Saved entries:
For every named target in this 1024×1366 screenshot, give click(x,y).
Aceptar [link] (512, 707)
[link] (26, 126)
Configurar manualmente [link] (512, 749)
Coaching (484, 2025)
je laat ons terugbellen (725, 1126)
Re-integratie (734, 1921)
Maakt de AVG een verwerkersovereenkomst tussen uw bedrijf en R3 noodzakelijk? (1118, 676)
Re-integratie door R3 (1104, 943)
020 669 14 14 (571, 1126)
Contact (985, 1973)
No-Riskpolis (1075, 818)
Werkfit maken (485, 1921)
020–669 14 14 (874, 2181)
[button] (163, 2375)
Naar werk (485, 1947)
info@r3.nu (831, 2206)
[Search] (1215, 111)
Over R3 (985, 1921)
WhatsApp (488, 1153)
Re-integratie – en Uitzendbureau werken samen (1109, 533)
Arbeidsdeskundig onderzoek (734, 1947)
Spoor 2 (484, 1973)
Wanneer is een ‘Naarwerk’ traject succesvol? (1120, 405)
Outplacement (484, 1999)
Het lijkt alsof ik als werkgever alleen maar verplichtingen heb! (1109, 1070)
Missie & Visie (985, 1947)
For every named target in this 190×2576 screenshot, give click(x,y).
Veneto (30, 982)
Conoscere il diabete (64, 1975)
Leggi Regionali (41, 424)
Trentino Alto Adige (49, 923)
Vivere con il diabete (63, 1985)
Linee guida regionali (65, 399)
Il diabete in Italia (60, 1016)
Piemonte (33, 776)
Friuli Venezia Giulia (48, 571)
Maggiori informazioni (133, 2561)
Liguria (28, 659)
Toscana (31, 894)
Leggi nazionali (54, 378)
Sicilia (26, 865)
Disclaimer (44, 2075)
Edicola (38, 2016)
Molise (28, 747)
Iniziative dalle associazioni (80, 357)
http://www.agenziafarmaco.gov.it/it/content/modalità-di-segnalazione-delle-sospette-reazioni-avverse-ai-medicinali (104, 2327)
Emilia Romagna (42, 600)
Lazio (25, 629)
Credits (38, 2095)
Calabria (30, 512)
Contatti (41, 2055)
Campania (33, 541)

▶ _What to work on_
Restate every line of the data above exactly as it was written.

▶ _Output of the task_
For every named target in this 1024×1366 screenshot, give click(x,y).
Aceptar [link] (512, 707)
[link] (26, 126)
Configurar manualmente [link] (512, 749)
Coaching (484, 2025)
je laat ons terugbellen (725, 1126)
Re-integratie (734, 1921)
Maakt de AVG een verwerkersovereenkomst tussen uw bedrijf en R3 noodzakelijk? (1118, 676)
Re-integratie door R3 (1104, 943)
020 669 14 14 (571, 1126)
Contact (985, 1973)
No-Riskpolis (1075, 818)
Werkfit maken (485, 1921)
020–669 14 14 (874, 2181)
[button] (163, 2375)
Naar werk (485, 1947)
info@r3.nu (831, 2206)
[Search] (1215, 111)
Over R3 (985, 1921)
WhatsApp (488, 1153)
Re-integratie – en Uitzendbureau werken samen (1109, 533)
Arbeidsdeskundig onderzoek (734, 1947)
Spoor 2 (484, 1973)
Wanneer is een ‘Naarwerk’ traject succesvol? (1120, 405)
Outplacement (484, 1999)
Het lijkt alsof ik als werkgever alleen maar verplichtingen heb! (1109, 1070)
Missie & Visie (985, 1947)
For every named target in this 190×2576 screenshot, give click(x,y).
Veneto (30, 982)
Conoscere il diabete (64, 1975)
Leggi Regionali (41, 424)
Trentino Alto Adige (49, 923)
Vivere con il diabete (63, 1985)
Linee guida regionali (65, 399)
Il diabete in Italia (60, 1016)
Piemonte (33, 776)
Friuli Venezia Giulia (48, 571)
Maggiori informazioni (133, 2561)
Liguria (28, 659)
Toscana (31, 894)
Leggi nazionali (54, 378)
Sicilia (26, 865)
Disclaimer (44, 2075)
Edicola (38, 2016)
Molise (28, 747)
Iniziative dalle associazioni (80, 357)
http://www.agenziafarmaco.gov.it/it/content/modalità-di-segnalazione-delle-sospette-reazioni-avverse-ai-medicinali (104, 2327)
Emilia Romagna (42, 600)
Lazio (25, 629)
Credits (38, 2095)
Calabria (30, 512)
Contatti (41, 2055)
Campania (33, 541)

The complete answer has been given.